3月末に告示される改正薬局方では、エピネフリンが入った名称を別名扱いとし、アドレナリンを用いた名称を正式名にする。菅野氏は「ようやく本来の形に戻る。高峰らは米国で研究したので日本に子弟がおらず、業績が正当に評価されなかった」と話している。
◇◇◇◇◇◇◇◇◇◇◇◇◇◇◇◇
これが地元紙となると、さらに気分が高揚し、やや肩肘の張った記事になっているのは、ご愛嬌であろう。
いずれにしても、誠にもって、ご同慶の至りである。しかし、その「慶事」に水を差すわけではないが、私はこれを機会に、アドレナリン発見に関して、もう一つの“名誉回復”を強く望んでおきたい。
それは、記事中にもある、譲吉の助手として書かれている上中啓三が、アドレナリン発見において果たした役割の再認識についてである。
―――――
1894年、譲吉はタカジアスターゼを発見し、アメリカで特許を出願。
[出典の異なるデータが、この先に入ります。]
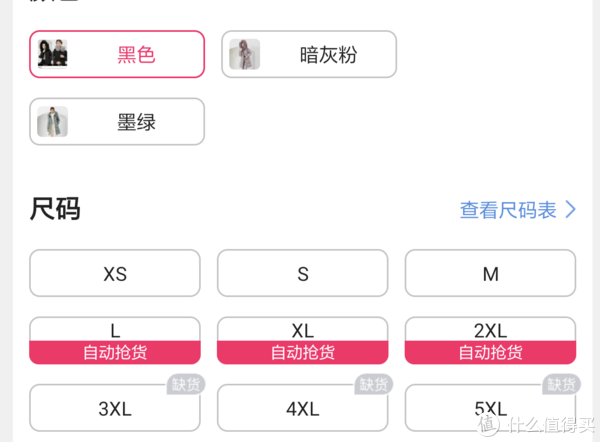Viewport: 600px width, 442px height.
Task: Tap 自动抢货 under size 2XL
Action: point(491,352)
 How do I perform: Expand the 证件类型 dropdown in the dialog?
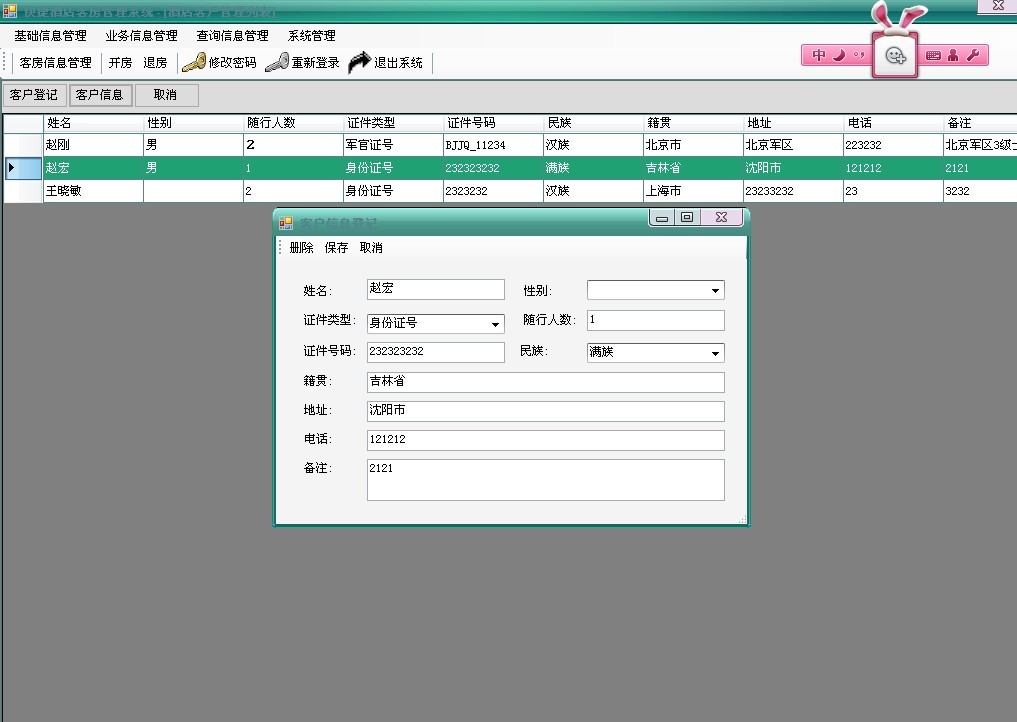point(495,324)
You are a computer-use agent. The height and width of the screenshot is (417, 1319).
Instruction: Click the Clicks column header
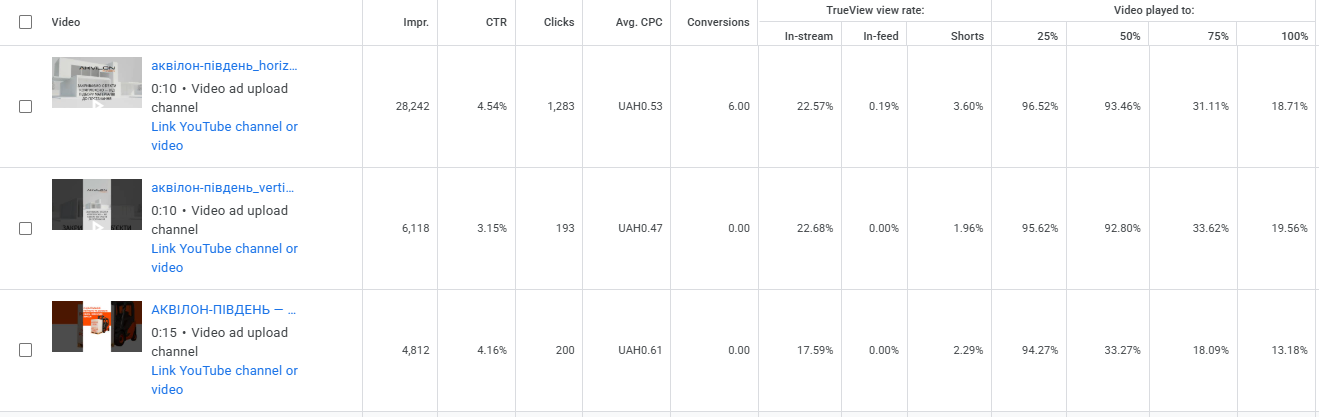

1897年には、パーク・デービス社と契約し、日本以外の国においての製造販売権を認めている。これは、間違いなく、譲吉の偉大なる功績である。
さて、「アドレナリン」。
専門的な解説は省略するが、1890年代の後半、欧米の研究者の間では、動物の副腎の作用に強い関心が集まっていたという。副腎抽出液は、血圧上昇や止血作用に対して強い効果があることが、数々の実証データから明らかにされてきた。そこで、副腎抽出の有効成分を、純粋化学物質として精製することに、世界的な先陣争いが行われ、その最先端を走っていたのが、前出の記事中にもある「エピネフリン」を“発見”したとするアメリカのエイベルと、ドイツのフュルトであった。
譲吉から、タカジアスターゼの販売権を得た、製薬会社パーク・デービス社としても、もちろん大きな関心を持ち、何と、エイベルの研究室からその弟子を引き抜き、自社で独自に精製にあたらせてもいる。(しかし、こんなことをすれば、エイベルが怒るのは当たり前。仮に、同意を得ていたとしても、結果的に、パーク・デービス社に先を越された形となったエイベルにとっては、おもしろくなかろう。言いがかりの一つもつけたくなる。)
しかし、いずれも、はかばかしい成果は得られてはいなかった。
また、パーク・デービス社は、譲吉にもその研究依頼をしている。譲吉も期待に応えようとしたであろうが、やはり、残念ながら、それから二年間は、全く何の成果報告を出すこともできなかった。
それも当然のことであろう。それまでの譲吉の研究テーマは、米、麹、麦芽といったものの、発酵作用を中心としたものであって、動物の内臓の抽出液分析などということは、そもそも実験の手法も根本的に違っていよう。そんなことは、素人の私でも容易に想像できることである。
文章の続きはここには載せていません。